● **TO-DO LIST**:
- A) In the article on Mugabe's retirement package, which Mercedes Benz model is part of the package?
- B) In the article on Mugabe's retirement package, shorten the paragraph that opens "The details of the former dictator's package" while keeping its main facts.
- C) Extend the article on Mugabe's retirement package, picking up after its final sentence.

● **EXTRACT PROVIDED**:
start

Generous Retirement Package for Zimbabwe’s Ousted Robert Mugabe

December 29, 2017 Updated: December 29, 2017    

Robert Mugabe may have been ousted from ruling over impoverished Zimbabwe but he isn’t going away empty handed. After a coup deposed him last month, Mugabe has now been given a very generous package that includes staff, mansion-sized housing, first class air tickets, and a Mercedes Benz S-Class, among other vehicles.

The details of the former dictator’s package were published in The Herald, a state-run publication, on Thursday, Dec. 28. The day before, current President Emmerson Mnangagwa gazetted the so-called pension and retirement benefits that a Zimbabwean former head of state is entitled to upon retirement.

News of the golden handshake comes a month after 93-year-old Mugabe was pushed from power following the country’s military taking control of the country. Mnangagwa, who was once a long term ally of Mugabe’s and the former head of Zimbabwe’s spy agency, was sworn in as president on Nov. 24.

end

● **DATASET SECTION**:
start

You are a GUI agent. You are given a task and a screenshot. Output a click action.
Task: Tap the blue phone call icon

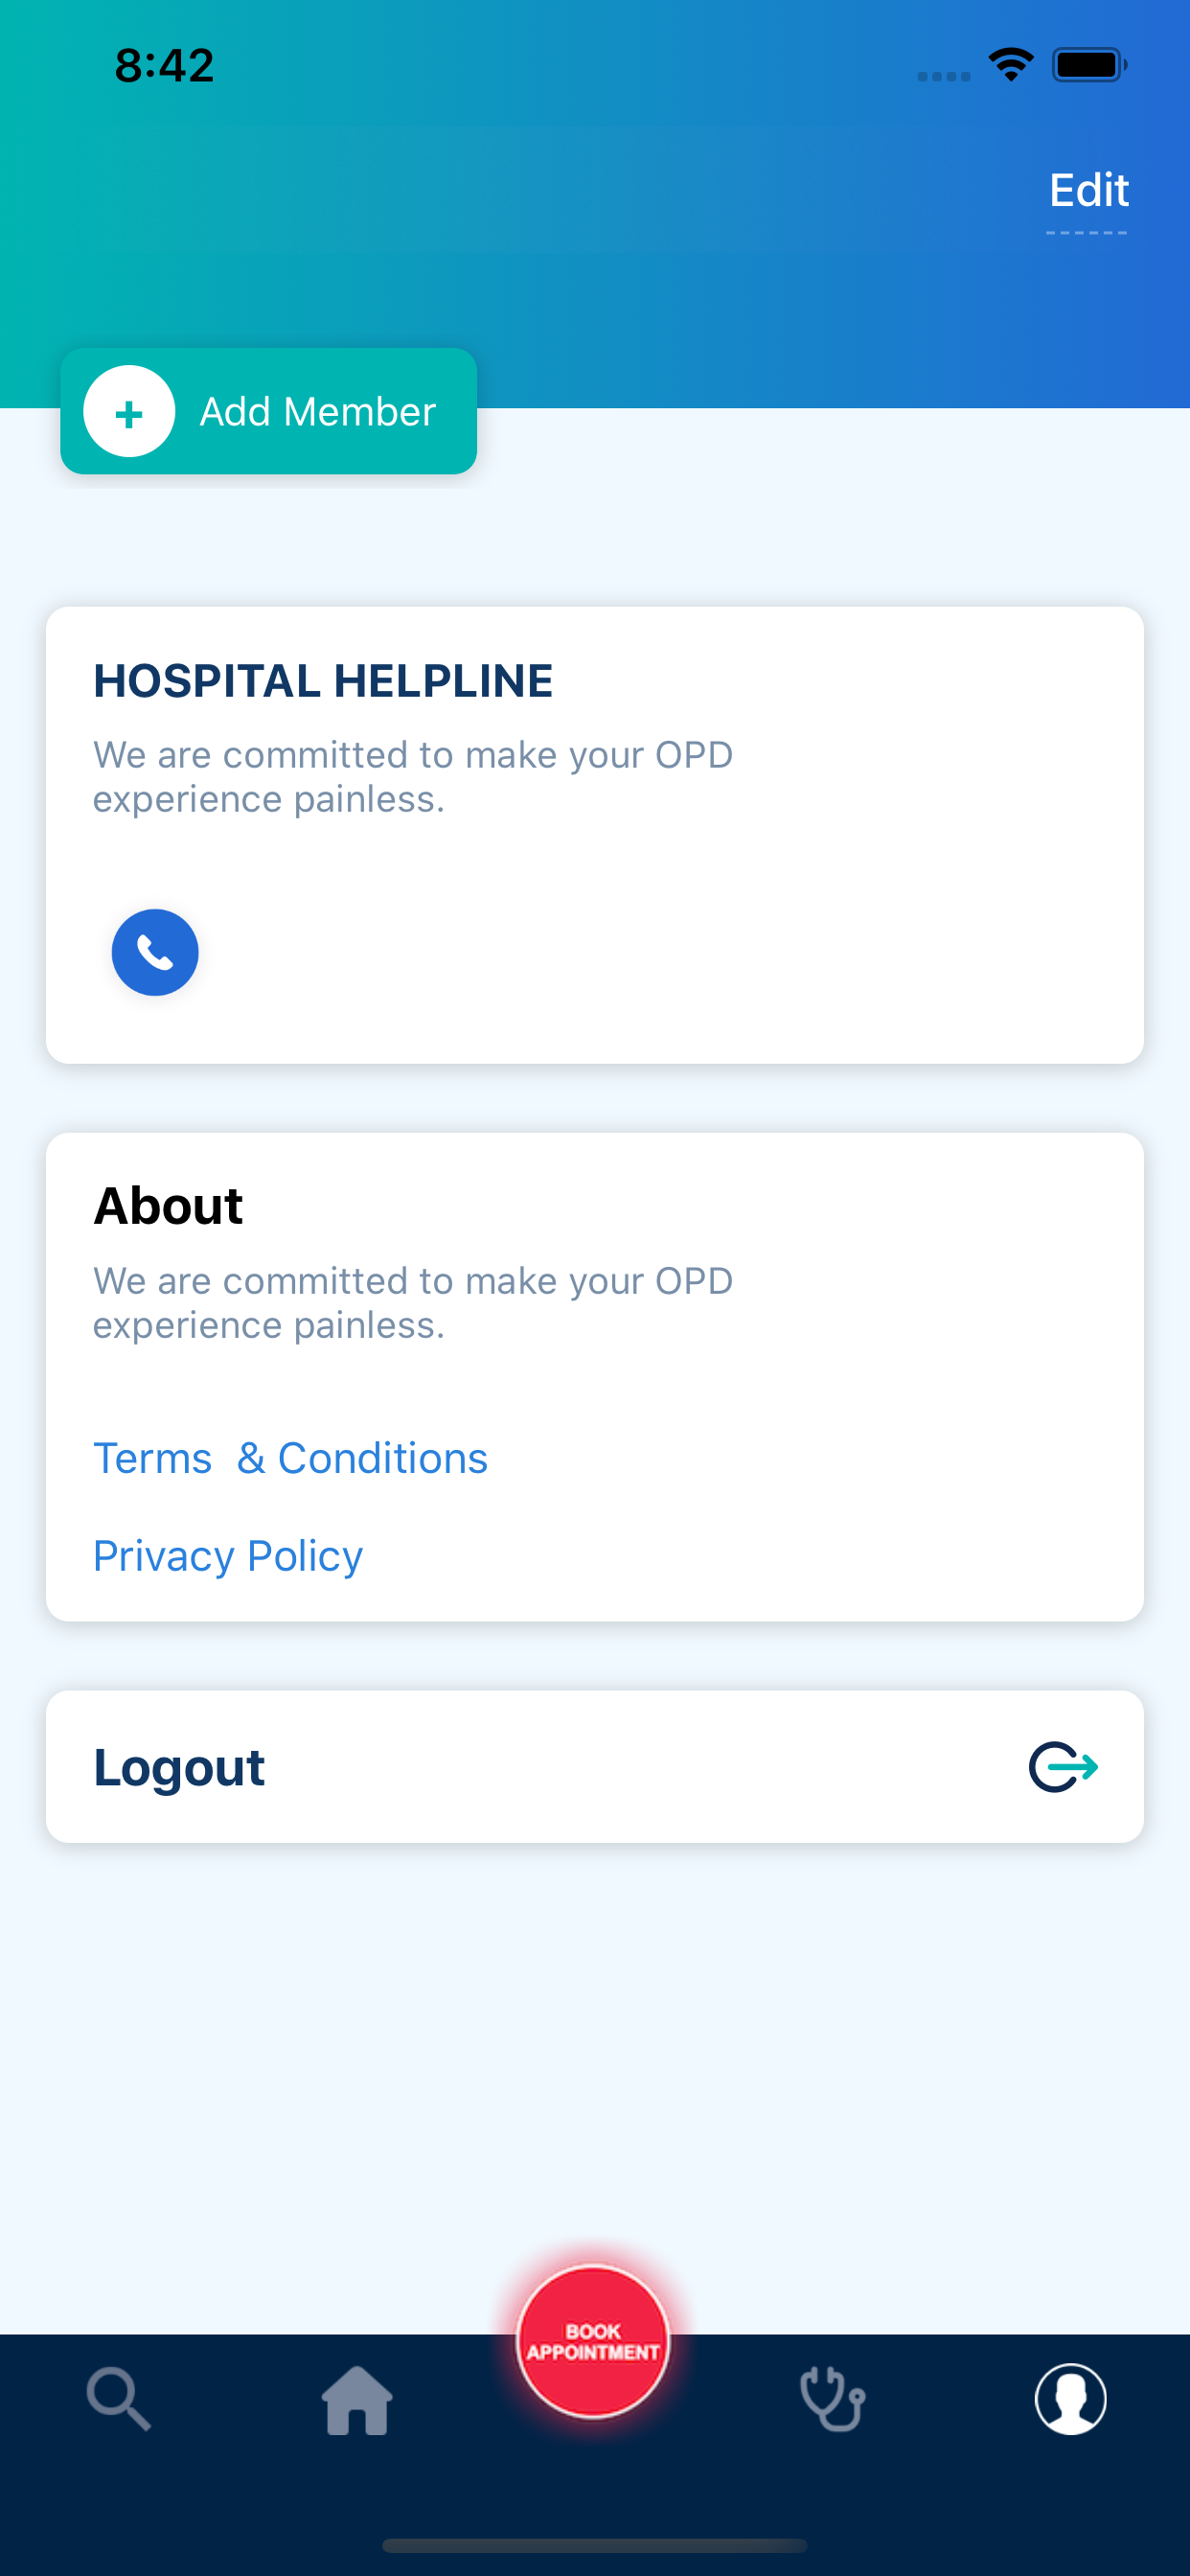pyautogui.click(x=155, y=952)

end

● **THE ANSWERS**:
- A) A Mercedes Benz S-Class.

- B) The Herald, a state-run publication, published the details of the package on Thursday, Dec. 28. A day earlier, President Emmerson Mnangagwa had gazetted the pension and retirement benefits owed to a Zimbabwean former head of state.

- C)
A 2004 file image of then Zimbabwean President Robert Mugabe with then political ally Emmerson Mnangagwa, now the country’s current leader. (STR/AFP/Getty Images)

The regulated entitlements announced by the feared Mnangagwa will cost the impoverished southern African nation hundreds of thousands of dollars each year.

Under the ruling, Mugabe will have no less than six security personnel and will be entitled to eight other staff members including drivers, private secretaries, and two aide-de-camp officers, reported The Herald.

The state will provide him with a fully-furnished and equipped office, including a cellphone and two computers.

Mugabe is entitled to a furnished official residence anywhere in Harare, the country’s capital. He will also have either have a housing allowance, or the acquisition or construction of one anywhere in the country. If a residence is to be built, it is allowed to be mansion size and staffed by more than ten.

“There shall be employed in connection with the residence of the former President (i) three domestic employees, and (ii) two gardeners, and (iii) two cooks and two waiters and (iv) two laundry persons,” read the regulations, reported The Herald.

School children hold an image of the then Zimbabwe’s President Robert Mugabe during the country’s 37th Independence Day celebrations at the National Sports Stadium in Harare April 18, 2017. (Jekesai Njikizana/AFP/Getty Images)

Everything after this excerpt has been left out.